回顾鲟形目鱼类的分子系统发育研究, 不同的研究在数据集构成, 分析方法及物种选择数量等方面存在差异, 推测这可能是导致鲟形目鱼类不同研究的分子系统发育结果不一致的主要原因。鲟形目鱼类目前现生种总计有27种, 本研究共收集23种,覆盖率达85.2%。本研究结果表明, 鲟形目鱼类包括匙吻鲟科和鲟科2个单系群。鲟科内部关系复杂,鲟属和鳇属不是单系群。鲟科的基部类群为尖吻鲟类, 其余19种鲟科鱼类可以分为大西洋鲟类和太平洋鲟类。这与多数前人的鲟类分子系统发育研究结果是一致的[11,12,14,16]。大西洋鲟类包括12个鲟科物种, 其中铲鲟属3种、鳇属1种和鲟属8种。值得注意的是, 本研究首次显示铲鲟属为大西洋鲟类的基部类群。这与Dillman等[41]的推测是吻合的。Dillman等[41]基于2个线粒体基因(Cytb和控制区片段)对铲鲟亚科进行分子系统发育重建, 结果显示铲鲟亚科单系性被拒绝, 拟铲鲟属与闪光鲟有更近的亲缘关系, 并推测铲鲟属与鲟属物种的亲缘关系更近。太平洋区类群共7个鲟科物种, 包括鳇属1种和鲟属6种。其中达乌尔鳇、中吻鲟、长江鲟、中华鲟和施氏鲟, 均属于亚洲特有物种。而分布在中国的长江鲟, 及分布在东太平洋区的高首鲟, 被认为可能是淡水陆封种。
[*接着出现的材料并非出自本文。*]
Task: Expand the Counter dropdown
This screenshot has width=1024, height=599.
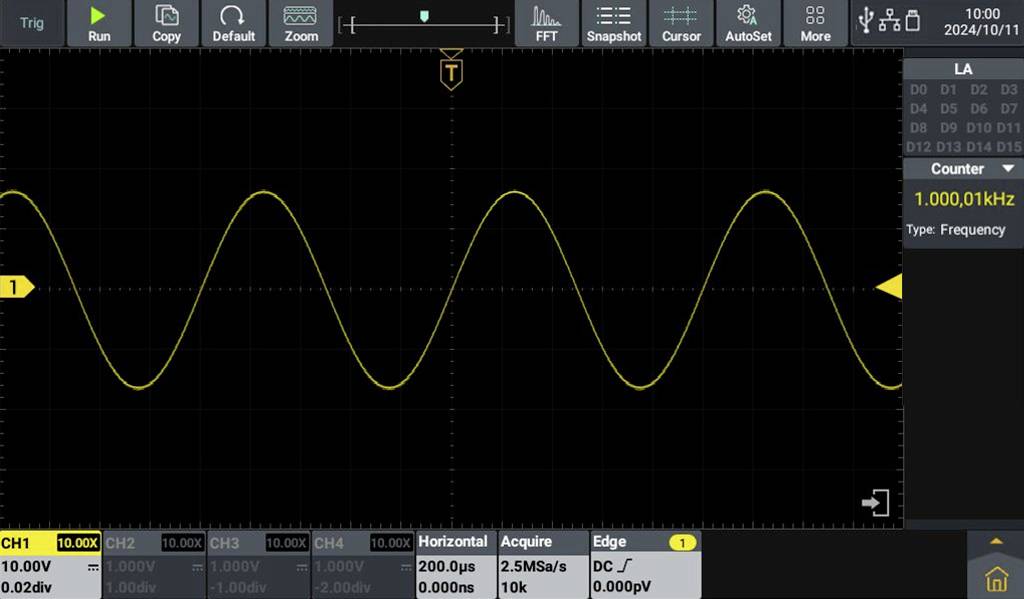Action: (963, 168)
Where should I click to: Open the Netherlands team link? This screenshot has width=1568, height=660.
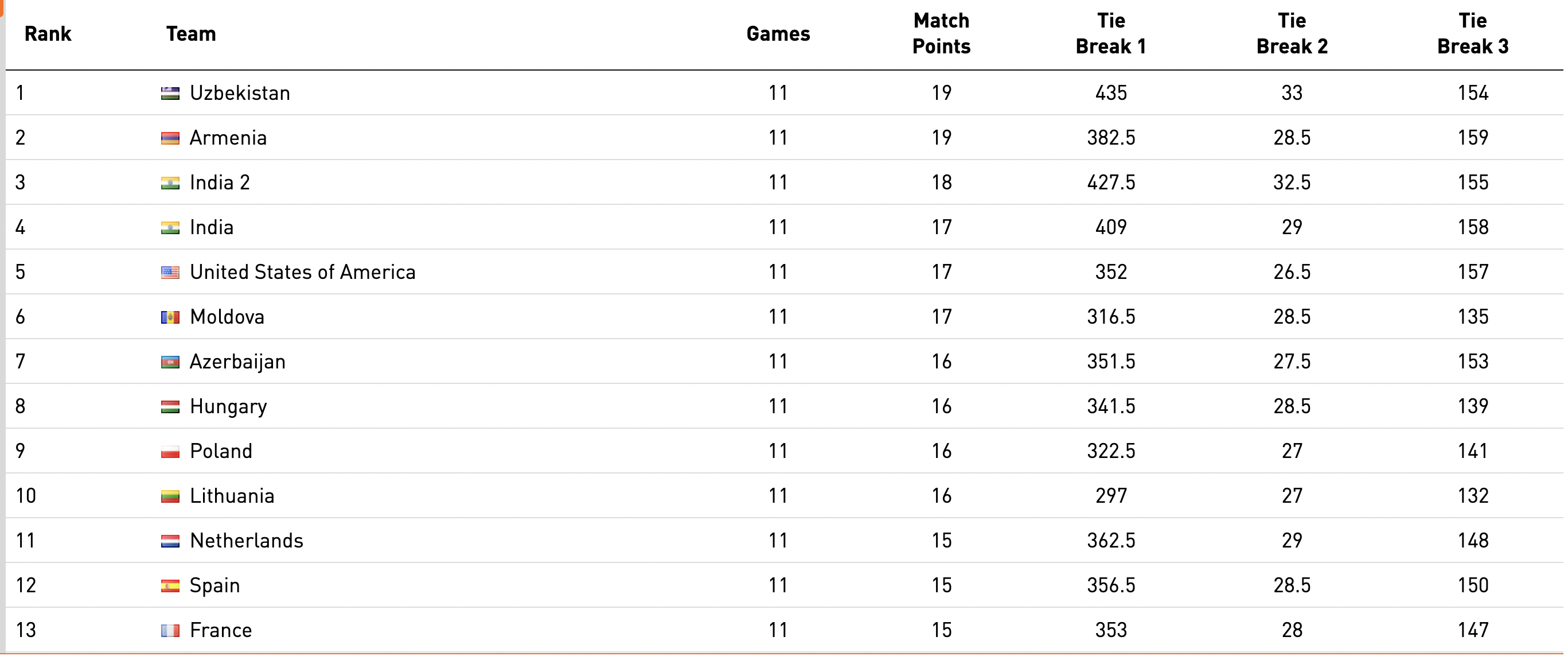(x=247, y=541)
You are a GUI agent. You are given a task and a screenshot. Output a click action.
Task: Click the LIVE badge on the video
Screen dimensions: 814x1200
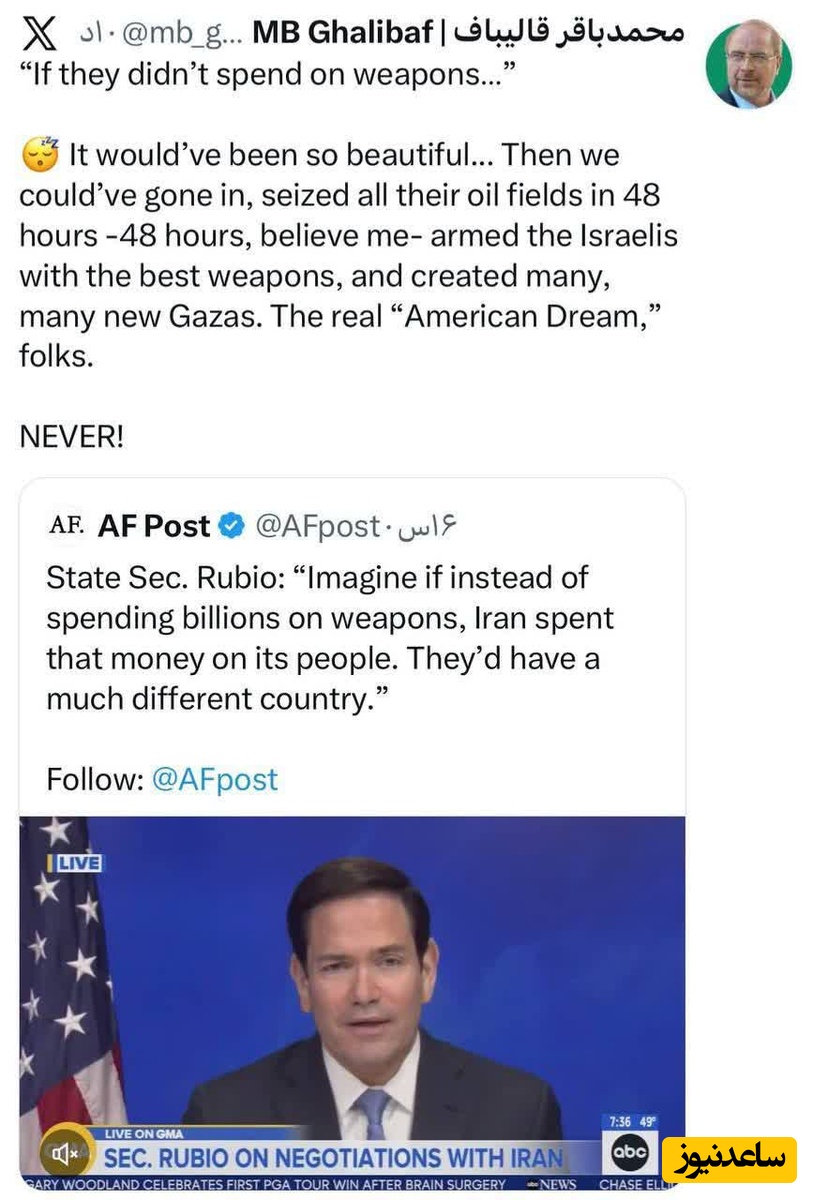point(76,863)
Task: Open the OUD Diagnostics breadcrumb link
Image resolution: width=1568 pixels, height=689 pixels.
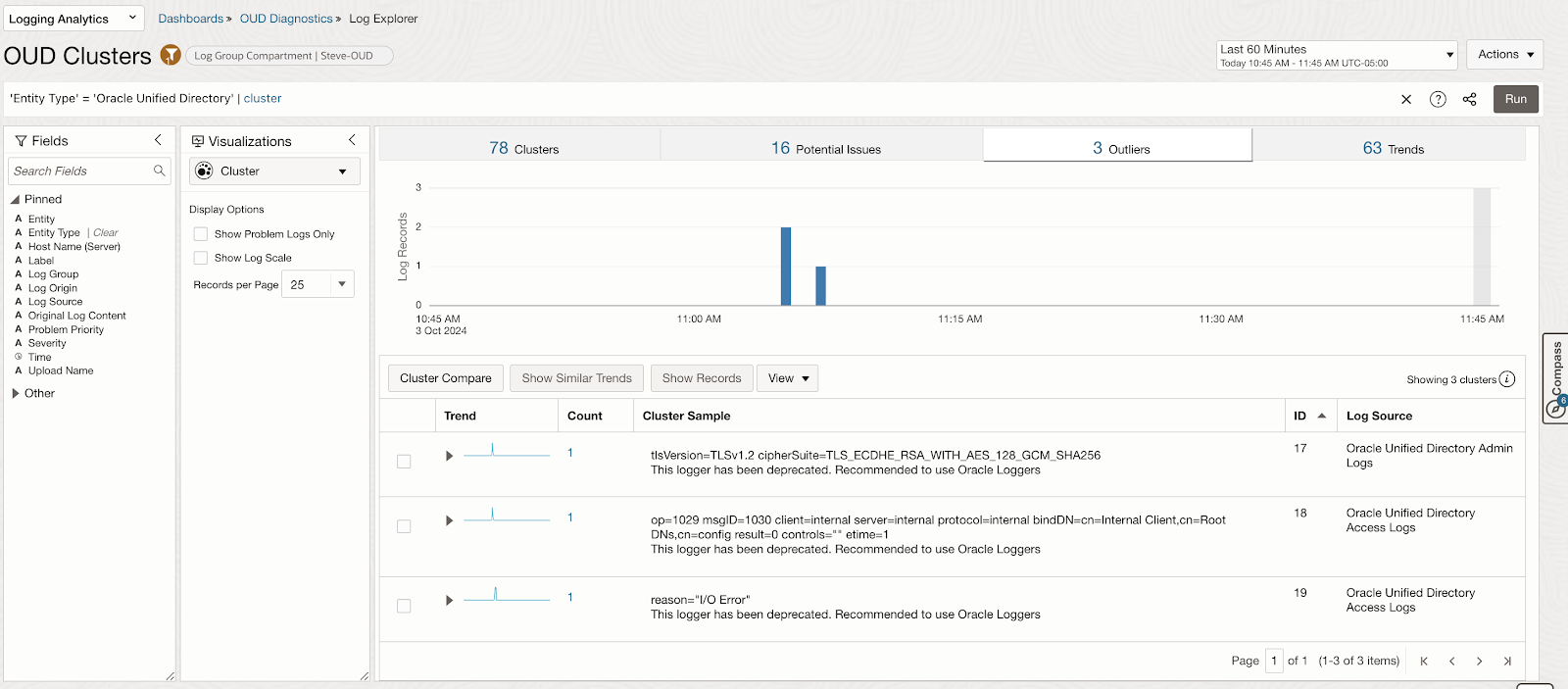Action: (286, 19)
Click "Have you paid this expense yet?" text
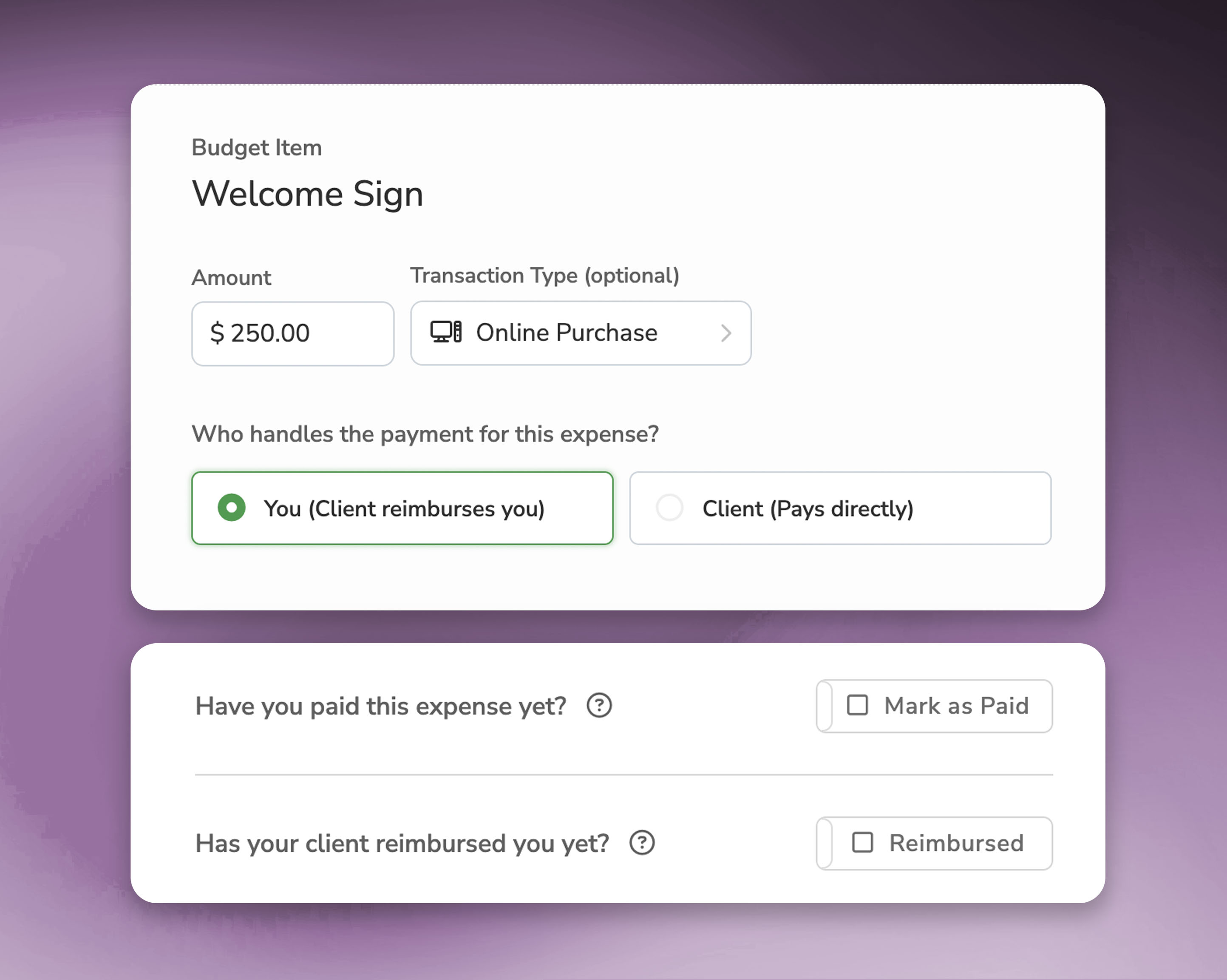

表 3 系统发育树拓扑结构检验结果Tab. 3 Results of topological tests for five phylogenetic trees

本研究没有覆盖的鲟物种有4种, 包括拟铲鲟属(Pseudoscaphirhynchus)的3个物种和鲟属的波斯鲟(A. persicus)。已有的形态学及分子生物学的证据表明, 拟铲鲟属与闪光鲟有很近的亲缘关系[16,17,41],因此建议将拟铲鲟属和闪光鲟共同列入大西洋鲟类。综合考虑到现有鲟形目鱼类的分子系统发育结果同形态学结果仍有许多不一致, 未来仍需要联合形态学数据进行综合分析, 可为鲟形目鱼类的分类, 尤其是鲟科的属的分类及属间亲缘关系提供新的认识。

3 结论

本研究新测定了包括中华鲟、长江鲟、短吻鲟、纳氏鲟、鳇和匙吻鲟在内的6种鲟的线粒体基因组全序列, 基因含量、基因排序、碱基组成、密码子使用模式及tRNA二级结构等与大部分已测鲟类高度相似。基于5个线粒体基因组数据集及2种树构建方法的系统发育分析结果表明, 鲟科的基部类群是尖吻鲟类, 其余鲟科鱼类可以划分为大西洋鲟类和太平洋鲟类2个生物地理类群。鲟科的系统发育关系为(尖吻鲟类(太平洋鲟类(铲鲟属(欧鳇,里海区鲟类))))。尽管线粒体数据集的构成及系统发育分析方法对树拓扑结构具有一定影响, 但线粒体全基因组数据在解决鲟形目鱼类的系统发育关系上显示出重要的系统发育信息价值。